Extrait du texte:
Insuffisamment mis en lumière, le rôle du commis dans l’épreuve-reine de cuisine artistique transparaît au gré de cet éclairage de Saga-bocusedor.com sur Benjamin Vakanas, meilleur commis du monde 2017.
Le commis a un rôle majeur dans l’équipe, c’est lui qui s’occupe souvent des garnitures, il doit se conformer aux mêmes règles et la même rigueur que son chef d’équipe. Pour la plupart très jeunes, ils font montre d’un sang-froid à chaque fois impressionnant. La dernière fois que la France avait obtenu ce satisfecit c’était au Bocuse d’or Europe 2012 avec Julie Lhumeau (classement général 5ème aussi, comme en 2017).
Le lauréat Benjamin Vakanas, 22 ans est diplômé de l’ESCOM NICE, où il a obtenu en 2014 son Bac professionnel et CAP Cuisine, Cuisine et arts culinaires apparentés.
Saga BO : Monsieur Vakanas, racontez-nous comment s’est passé votre intégration dans l’équipe de France du Bocuse d’Or ?

Consigne a: D'après le passage sur le commis au Bocuse d'Or, en quelle année Benjamin Vakanas a-t-il obtenu son Bac professionnel et son CAP Cuisine ?

Données fournies:
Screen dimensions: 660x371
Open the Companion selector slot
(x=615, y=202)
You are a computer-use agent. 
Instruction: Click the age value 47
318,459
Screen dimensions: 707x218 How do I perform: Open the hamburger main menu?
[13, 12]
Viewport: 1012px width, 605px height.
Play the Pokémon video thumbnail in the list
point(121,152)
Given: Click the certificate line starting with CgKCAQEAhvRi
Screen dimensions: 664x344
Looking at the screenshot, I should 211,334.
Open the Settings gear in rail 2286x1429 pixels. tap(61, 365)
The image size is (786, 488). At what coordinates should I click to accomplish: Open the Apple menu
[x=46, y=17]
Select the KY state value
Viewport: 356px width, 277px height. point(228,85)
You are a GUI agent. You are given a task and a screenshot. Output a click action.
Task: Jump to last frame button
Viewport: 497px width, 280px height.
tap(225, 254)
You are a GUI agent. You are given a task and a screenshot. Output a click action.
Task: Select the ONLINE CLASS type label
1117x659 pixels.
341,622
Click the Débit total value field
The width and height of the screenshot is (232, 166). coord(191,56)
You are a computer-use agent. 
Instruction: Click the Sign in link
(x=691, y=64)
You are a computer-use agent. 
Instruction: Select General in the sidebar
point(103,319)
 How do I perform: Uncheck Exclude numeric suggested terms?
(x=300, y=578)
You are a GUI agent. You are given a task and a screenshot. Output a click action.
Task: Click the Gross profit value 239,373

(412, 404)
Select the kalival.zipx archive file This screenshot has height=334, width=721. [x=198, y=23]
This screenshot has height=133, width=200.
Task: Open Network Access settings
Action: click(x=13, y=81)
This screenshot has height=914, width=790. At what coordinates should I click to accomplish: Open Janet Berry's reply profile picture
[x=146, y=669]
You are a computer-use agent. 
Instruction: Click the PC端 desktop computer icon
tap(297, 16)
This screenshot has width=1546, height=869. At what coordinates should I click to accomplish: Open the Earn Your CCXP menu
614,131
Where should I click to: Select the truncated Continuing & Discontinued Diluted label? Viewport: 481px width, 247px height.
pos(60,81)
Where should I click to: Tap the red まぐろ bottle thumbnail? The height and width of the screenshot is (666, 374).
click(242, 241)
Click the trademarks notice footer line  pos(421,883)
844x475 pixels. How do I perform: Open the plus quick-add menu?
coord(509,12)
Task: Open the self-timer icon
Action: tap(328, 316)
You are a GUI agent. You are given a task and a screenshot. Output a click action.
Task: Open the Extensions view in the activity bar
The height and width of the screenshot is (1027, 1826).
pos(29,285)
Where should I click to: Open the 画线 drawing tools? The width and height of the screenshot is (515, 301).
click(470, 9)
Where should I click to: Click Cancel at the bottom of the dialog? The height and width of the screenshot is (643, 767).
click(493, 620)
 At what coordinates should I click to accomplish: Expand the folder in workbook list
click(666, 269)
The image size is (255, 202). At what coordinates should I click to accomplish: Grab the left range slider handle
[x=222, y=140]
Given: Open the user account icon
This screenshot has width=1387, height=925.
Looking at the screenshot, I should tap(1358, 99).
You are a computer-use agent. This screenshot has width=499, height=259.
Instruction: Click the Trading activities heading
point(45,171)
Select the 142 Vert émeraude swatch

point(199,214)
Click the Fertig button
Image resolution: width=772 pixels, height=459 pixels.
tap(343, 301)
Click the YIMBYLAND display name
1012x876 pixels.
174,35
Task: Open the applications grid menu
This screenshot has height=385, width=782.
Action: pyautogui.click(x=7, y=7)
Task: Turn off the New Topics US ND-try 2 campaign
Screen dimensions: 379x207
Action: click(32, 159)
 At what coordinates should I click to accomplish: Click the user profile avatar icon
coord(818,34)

Consigne b: Dans les lignes placées après le passage, recopiez tout, de la ligne qui contient « Task: Open the applications grid menu » jusqu'à la dernière ligne.

Réponse complète a: En 2014.

Réponse complète b:
Task: Open the applications grid menu
This screenshot has height=385, width=782.
Action: pyautogui.click(x=7, y=7)
Task: Turn off the New Topics US ND-try 2 campaign
Screen dimensions: 379x207
Action: click(32, 159)
 At what coordinates should I click to accomplish: Click the user profile avatar icon
coord(818,34)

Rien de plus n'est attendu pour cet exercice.